*** Opening Supplied material ***
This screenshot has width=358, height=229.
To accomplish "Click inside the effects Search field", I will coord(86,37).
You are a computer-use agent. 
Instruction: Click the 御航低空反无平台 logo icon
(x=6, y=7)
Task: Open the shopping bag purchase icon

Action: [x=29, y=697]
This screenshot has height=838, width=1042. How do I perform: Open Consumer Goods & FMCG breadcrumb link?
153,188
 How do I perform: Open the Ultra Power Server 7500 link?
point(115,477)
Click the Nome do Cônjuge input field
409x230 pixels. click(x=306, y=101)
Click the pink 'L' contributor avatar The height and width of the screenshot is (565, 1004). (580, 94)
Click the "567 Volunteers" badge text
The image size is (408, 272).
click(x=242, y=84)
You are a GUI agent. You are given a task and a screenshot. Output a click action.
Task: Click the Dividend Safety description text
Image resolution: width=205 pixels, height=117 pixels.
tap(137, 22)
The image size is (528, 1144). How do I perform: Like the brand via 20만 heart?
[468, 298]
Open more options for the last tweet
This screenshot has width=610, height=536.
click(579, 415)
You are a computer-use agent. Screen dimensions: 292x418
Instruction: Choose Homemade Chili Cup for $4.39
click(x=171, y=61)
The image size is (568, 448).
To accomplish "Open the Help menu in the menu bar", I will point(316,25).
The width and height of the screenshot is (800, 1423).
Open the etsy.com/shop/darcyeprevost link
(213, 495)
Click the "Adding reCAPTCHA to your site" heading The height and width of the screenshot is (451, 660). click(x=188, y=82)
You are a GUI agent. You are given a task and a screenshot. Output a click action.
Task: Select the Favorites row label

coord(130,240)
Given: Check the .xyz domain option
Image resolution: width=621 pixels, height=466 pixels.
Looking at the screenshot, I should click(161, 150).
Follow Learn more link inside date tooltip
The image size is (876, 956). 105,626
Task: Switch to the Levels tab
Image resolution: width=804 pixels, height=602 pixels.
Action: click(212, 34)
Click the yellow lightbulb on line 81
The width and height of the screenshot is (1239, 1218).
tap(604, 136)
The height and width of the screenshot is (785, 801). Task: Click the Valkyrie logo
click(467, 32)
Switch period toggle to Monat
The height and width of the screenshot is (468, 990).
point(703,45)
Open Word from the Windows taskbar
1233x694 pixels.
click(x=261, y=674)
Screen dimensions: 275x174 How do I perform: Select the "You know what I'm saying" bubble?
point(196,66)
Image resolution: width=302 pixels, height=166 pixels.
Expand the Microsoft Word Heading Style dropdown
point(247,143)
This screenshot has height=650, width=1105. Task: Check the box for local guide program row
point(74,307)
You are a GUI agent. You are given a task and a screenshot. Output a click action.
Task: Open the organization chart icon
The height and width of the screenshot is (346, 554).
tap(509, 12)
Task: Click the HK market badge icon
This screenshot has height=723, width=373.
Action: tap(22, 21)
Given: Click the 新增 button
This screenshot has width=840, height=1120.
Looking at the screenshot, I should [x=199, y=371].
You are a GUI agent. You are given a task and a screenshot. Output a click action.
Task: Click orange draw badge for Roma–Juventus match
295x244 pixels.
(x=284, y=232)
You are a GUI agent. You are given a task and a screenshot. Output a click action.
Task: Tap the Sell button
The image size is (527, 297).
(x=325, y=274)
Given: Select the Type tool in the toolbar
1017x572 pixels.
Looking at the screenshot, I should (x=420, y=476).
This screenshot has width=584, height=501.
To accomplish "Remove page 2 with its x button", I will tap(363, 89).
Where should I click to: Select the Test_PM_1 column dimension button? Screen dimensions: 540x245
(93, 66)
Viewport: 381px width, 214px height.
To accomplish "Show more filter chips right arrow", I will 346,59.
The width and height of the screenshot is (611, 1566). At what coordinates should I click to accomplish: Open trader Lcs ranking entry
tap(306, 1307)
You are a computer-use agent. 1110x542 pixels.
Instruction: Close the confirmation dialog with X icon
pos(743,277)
*** Closing Supplied material ***
Your response must contain all of the records, copied exactly.

(Finished task)
This screenshot has width=358, height=229.
To accomplish "Click inside the effects Search field", I will coord(86,37).
You are a computer-use agent. 
Instruction: Click the 御航低空反无平台 logo icon
(x=6, y=7)
Task: Open the shopping bag purchase icon

Action: [x=29, y=697]
This screenshot has height=838, width=1042. How do I perform: Open Consumer Goods & FMCG breadcrumb link?
153,188
 How do I perform: Open the Ultra Power Server 7500 link?
point(115,477)
Click the Nome do Cônjuge input field
409x230 pixels. click(x=306, y=101)
Click the pink 'L' contributor avatar The height and width of the screenshot is (565, 1004). (580, 94)
Click the "567 Volunteers" badge text
The image size is (408, 272).
click(x=242, y=84)
You are a GUI agent. You are given a task and a screenshot. Output a click action.
Task: Click the Dividend Safety description text
Image resolution: width=205 pixels, height=117 pixels.
tap(137, 22)
The image size is (528, 1144). How do I perform: Like the brand via 20만 heart?
[468, 298]
Open more options for the last tweet
This screenshot has width=610, height=536.
click(579, 415)
You are a computer-use agent. Screen dimensions: 292x418
Instruction: Choose Homemade Chili Cup for $4.39
click(x=171, y=61)
The image size is (568, 448).
To accomplish "Open the Help menu in the menu bar", I will point(316,25).
The width and height of the screenshot is (800, 1423).
Open the etsy.com/shop/darcyeprevost link
(213, 495)
Click the "Adding reCAPTCHA to your site" heading The height and width of the screenshot is (451, 660). click(x=188, y=82)
You are a GUI agent. You are given a task and a screenshot. Output a click action.
Task: Select the Favorites row label

coord(130,240)
Given: Check the .xyz domain option
Image resolution: width=621 pixels, height=466 pixels.
Looking at the screenshot, I should click(161, 150).
Follow Learn more link inside date tooltip
The image size is (876, 956). 105,626
Task: Switch to the Levels tab
Image resolution: width=804 pixels, height=602 pixels.
Action: click(212, 34)
Click the yellow lightbulb on line 81
The width and height of the screenshot is (1239, 1218).
tap(604, 136)
The height and width of the screenshot is (785, 801). Task: Click the Valkyrie logo
click(467, 32)
Switch period toggle to Monat
The height and width of the screenshot is (468, 990).
point(703,45)
Open Word from the Windows taskbar
1233x694 pixels.
click(x=261, y=674)
Screen dimensions: 275x174 How do I perform: Select the "You know what I'm saying" bubble?
point(196,66)
Image resolution: width=302 pixels, height=166 pixels.
Expand the Microsoft Word Heading Style dropdown
point(247,143)
This screenshot has height=650, width=1105. Task: Check the box for local guide program row
point(74,307)
You are a GUI agent. You are given a task and a screenshot. Output a click action.
Task: Open the organization chart icon
The height and width of the screenshot is (346, 554).
tap(509, 12)
Task: Click the HK market badge icon
This screenshot has height=723, width=373.
Action: tap(22, 21)
Given: Click the 新增 button
This screenshot has width=840, height=1120.
Looking at the screenshot, I should [x=199, y=371].
You are a GUI agent. You are given a task and a screenshot. Output a click action.
Task: Click orange draw badge for Roma–Juventus match
295x244 pixels.
(x=284, y=232)
You are a GUI agent. You are given a task and a screenshot. Output a click action.
Task: Tap the Sell button
The image size is (527, 297).
(x=325, y=274)
Given: Select the Type tool in the toolbar
1017x572 pixels.
Looking at the screenshot, I should (x=420, y=476).
This screenshot has width=584, height=501.
To accomplish "Remove page 2 with its x button", I will tap(363, 89).
Where should I click to: Select the Test_PM_1 column dimension button? Screen dimensions: 540x245
(93, 66)
Viewport: 381px width, 214px height.
To accomplish "Show more filter chips right arrow", I will 346,59.
The width and height of the screenshot is (611, 1566). At what coordinates should I click to accomplish: Open trader Lcs ranking entry
tap(306, 1307)
You are a computer-use agent. 1110x542 pixels.
Instruction: Close the confirmation dialog with X icon
pos(743,277)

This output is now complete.